One might think that 6 quarters into a recession, it would be time for big companies to finally exceed the expectations they feed the Street. Not so. And investors don't seem to care. About the first point, EBR has little comment. About the second point, EBR is concerned that complacency has returned, even with the stock market down in real terms as much as in the 1929-31 period the same number of months from the market peak.
Caterpillar reports sales down 29% year on year and states that it may cut its dividend (see Q16). The stock is selling at 4X tangible book value. It drastically lowered its yearly 2009 sales estimate from about $40 B only 3 months ago- when the worldwide economy also stank- to about $35 B today. The stock is only modestly down, in keeping with another report, wherein Bloomberg reports:
German investor confidence rose to the highest level in almost two years in April after stock markets rallied on government and central bank efforts to revive economic growth.

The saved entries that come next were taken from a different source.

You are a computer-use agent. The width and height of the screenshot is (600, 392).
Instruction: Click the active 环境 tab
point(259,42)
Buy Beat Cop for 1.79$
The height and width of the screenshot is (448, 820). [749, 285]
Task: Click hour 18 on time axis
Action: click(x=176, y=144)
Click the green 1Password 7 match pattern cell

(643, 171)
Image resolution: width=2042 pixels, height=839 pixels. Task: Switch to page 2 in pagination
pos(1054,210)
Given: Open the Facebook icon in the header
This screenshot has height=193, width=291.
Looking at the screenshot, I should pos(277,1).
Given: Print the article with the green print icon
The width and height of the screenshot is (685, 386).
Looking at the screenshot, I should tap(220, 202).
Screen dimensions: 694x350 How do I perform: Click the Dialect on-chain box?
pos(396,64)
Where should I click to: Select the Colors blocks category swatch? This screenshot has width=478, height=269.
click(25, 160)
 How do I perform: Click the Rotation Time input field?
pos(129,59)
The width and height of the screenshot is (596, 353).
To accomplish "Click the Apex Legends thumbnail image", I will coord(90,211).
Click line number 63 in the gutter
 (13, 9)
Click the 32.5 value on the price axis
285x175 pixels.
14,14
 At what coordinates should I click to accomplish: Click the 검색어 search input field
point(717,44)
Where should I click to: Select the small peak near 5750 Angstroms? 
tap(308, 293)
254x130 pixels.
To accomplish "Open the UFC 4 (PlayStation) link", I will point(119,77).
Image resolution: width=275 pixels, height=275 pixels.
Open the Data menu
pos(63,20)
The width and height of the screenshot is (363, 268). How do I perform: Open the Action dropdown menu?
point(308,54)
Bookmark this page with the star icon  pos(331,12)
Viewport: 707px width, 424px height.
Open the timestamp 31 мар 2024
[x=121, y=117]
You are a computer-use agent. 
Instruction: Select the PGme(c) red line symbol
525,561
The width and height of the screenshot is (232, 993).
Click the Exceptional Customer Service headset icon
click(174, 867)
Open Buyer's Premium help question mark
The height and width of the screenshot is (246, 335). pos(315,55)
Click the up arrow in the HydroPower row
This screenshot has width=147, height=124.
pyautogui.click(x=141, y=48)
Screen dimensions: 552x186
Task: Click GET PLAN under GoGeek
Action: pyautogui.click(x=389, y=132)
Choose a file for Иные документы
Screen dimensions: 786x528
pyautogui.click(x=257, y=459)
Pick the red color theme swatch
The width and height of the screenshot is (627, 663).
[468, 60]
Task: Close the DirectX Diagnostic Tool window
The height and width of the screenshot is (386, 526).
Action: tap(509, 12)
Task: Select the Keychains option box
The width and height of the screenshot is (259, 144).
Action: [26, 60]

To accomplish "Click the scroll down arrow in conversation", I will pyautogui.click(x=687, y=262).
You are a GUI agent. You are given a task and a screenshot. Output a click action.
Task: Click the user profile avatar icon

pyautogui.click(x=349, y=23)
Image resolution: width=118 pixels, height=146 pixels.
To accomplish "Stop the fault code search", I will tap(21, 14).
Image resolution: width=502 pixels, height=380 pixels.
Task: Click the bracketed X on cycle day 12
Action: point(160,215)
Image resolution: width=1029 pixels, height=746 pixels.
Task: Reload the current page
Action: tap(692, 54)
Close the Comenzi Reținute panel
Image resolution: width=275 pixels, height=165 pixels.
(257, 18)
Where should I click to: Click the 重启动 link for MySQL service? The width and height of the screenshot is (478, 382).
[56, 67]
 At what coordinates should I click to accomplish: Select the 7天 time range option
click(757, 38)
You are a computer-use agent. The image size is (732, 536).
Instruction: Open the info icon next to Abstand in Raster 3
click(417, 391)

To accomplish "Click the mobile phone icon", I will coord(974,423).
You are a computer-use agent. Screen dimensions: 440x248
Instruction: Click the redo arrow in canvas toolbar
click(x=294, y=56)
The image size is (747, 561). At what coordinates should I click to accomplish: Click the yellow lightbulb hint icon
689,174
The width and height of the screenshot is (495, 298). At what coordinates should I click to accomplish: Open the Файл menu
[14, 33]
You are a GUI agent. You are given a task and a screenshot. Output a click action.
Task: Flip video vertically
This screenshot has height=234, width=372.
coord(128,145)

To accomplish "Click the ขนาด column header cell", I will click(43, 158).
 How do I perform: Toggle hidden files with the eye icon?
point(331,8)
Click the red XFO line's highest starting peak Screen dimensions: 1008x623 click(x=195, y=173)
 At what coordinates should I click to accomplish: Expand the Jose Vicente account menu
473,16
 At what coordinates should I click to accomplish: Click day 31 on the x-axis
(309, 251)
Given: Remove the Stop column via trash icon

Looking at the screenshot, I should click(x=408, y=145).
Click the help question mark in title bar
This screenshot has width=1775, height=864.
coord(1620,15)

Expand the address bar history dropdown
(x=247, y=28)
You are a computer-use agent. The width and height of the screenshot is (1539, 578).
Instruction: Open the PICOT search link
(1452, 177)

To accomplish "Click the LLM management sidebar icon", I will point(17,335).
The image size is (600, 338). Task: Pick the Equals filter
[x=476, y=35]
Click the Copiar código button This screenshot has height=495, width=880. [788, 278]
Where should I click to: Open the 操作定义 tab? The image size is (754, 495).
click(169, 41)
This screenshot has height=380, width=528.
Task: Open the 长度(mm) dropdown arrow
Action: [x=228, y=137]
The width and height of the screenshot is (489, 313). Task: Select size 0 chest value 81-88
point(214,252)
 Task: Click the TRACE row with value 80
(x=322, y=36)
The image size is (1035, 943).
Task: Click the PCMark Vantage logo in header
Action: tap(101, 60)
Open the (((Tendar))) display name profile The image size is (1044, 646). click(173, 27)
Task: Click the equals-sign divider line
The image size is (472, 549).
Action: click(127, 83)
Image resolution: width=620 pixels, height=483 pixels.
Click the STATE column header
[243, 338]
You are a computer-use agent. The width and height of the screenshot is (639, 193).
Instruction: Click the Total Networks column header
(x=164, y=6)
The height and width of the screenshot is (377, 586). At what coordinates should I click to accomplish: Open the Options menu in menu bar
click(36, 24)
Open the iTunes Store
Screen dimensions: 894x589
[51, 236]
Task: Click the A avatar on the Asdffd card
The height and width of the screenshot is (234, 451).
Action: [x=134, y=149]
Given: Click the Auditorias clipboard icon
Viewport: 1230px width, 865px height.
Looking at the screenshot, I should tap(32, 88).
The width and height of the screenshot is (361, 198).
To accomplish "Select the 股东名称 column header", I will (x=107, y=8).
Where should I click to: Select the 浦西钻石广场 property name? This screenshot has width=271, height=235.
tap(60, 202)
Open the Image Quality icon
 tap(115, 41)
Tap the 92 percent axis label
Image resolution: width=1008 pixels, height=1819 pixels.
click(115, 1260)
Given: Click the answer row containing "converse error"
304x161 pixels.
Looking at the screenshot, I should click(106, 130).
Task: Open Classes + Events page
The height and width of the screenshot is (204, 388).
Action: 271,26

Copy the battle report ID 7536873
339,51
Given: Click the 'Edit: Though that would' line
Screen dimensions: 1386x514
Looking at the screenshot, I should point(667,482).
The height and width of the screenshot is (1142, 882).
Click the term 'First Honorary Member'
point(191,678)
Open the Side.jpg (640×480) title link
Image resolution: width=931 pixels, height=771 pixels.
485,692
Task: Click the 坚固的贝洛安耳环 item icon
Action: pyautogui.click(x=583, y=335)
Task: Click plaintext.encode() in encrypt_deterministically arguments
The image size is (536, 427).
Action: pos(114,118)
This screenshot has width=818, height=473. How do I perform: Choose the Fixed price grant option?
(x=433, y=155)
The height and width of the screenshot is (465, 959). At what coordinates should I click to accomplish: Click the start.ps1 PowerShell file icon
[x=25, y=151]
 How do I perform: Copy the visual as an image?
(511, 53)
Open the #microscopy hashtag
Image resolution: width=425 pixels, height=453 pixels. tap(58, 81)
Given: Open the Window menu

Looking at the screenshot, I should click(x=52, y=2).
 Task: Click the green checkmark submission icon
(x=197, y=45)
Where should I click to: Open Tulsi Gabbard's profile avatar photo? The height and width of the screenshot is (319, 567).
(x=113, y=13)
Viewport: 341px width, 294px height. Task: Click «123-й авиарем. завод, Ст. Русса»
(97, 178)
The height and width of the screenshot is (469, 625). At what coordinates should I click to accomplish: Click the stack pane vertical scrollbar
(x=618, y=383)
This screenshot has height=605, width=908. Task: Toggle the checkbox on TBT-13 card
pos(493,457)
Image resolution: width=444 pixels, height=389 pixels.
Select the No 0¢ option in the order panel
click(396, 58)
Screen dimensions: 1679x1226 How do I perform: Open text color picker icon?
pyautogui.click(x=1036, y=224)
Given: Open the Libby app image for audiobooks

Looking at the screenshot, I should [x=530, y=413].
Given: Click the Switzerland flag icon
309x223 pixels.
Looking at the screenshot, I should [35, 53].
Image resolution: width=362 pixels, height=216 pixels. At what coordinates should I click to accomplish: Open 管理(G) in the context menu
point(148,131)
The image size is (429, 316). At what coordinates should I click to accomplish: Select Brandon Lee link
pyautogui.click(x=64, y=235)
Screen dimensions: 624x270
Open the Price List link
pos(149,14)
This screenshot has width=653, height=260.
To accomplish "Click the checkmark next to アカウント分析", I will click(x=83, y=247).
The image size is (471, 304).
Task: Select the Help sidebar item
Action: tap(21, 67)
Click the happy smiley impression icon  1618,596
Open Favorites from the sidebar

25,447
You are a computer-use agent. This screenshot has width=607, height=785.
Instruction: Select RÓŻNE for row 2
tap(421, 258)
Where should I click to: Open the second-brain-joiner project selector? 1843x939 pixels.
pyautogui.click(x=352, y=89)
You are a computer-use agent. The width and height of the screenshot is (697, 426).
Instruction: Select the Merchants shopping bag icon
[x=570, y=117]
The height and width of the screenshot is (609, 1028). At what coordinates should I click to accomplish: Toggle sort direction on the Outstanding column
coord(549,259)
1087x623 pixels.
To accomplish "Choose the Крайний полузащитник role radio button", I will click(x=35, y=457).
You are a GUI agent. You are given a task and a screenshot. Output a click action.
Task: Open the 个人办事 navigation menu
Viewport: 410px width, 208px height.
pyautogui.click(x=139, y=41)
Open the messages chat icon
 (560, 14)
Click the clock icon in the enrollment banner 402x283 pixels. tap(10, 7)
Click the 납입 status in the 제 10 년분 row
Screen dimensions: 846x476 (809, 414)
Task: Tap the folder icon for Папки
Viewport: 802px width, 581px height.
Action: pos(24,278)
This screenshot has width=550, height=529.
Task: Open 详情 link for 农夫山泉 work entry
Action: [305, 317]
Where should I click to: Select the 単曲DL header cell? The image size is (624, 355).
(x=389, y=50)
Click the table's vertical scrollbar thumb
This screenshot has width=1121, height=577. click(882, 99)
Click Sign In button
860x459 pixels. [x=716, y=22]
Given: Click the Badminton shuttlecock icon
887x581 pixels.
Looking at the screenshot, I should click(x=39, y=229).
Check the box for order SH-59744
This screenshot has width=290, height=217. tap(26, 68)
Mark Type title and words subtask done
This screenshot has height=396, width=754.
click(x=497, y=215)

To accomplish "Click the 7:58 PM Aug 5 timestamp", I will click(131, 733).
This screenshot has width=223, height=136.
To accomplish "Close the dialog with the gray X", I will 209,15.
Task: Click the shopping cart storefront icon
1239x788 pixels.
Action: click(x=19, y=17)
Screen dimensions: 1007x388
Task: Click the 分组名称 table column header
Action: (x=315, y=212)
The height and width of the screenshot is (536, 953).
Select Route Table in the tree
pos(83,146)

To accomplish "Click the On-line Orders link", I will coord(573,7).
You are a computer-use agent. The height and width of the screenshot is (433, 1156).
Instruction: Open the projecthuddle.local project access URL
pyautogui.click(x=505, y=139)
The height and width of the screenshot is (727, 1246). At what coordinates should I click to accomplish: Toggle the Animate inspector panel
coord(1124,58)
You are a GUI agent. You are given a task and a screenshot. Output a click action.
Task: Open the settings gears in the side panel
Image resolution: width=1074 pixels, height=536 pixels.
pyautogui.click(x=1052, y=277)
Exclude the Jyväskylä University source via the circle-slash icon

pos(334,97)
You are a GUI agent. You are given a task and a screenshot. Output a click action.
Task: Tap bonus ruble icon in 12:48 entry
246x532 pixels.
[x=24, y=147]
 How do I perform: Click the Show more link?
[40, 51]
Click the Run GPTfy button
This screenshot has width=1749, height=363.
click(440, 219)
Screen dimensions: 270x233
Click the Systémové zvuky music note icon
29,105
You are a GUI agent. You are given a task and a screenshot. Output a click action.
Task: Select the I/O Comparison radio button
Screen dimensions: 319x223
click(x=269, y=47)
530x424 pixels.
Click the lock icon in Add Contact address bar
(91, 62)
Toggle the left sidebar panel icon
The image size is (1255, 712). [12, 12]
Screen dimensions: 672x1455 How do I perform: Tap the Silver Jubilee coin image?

Since market close yesterday, IBM, Coke and Cat have missed sales projections. To miss sales projections this far into a bear market is disconcerting; yet the stock price, in keeping with the German optimism, are trading the stocks with minor price changes.
Meanwhile, there is no leadership. Amongst the financials, BofA and Citi have suffered huge percentage declines in the past couple of trading days. Perhaps most worrisome is that the banking company with the best chart on a longer-term basis, Northern Trust (NTRS), had a big earnings miss and the stock got crushed. The stock is now decisively below its 50 day and 200 day moving averages; and, the ascending 50 day MA never quite crossed above the descending 200 day MA.
In conjunction with today's earlier post documenting more than a weak straw in the wind that the tide is indeed turning against Big Finance, EBR takes the NTRS news and stock reaction as evidence that more pain probably lies ahead for the stocks of the financials- and with them the real economy given that the dependence of the economy on debt remains excessive.
Structurally strong charts remain with the mutual funds BTTRX, which tracks the long zero coupon Treasury market, and Ginnie Mae funds such as VFIIX and FGMNX. Of them, BTTRX is the safest buy from both a chart and fundamental standpoint, though nothing is optimally safe at present, unfortunately including cash in the bank given that FDIC is essentially bankrupt as a going concern.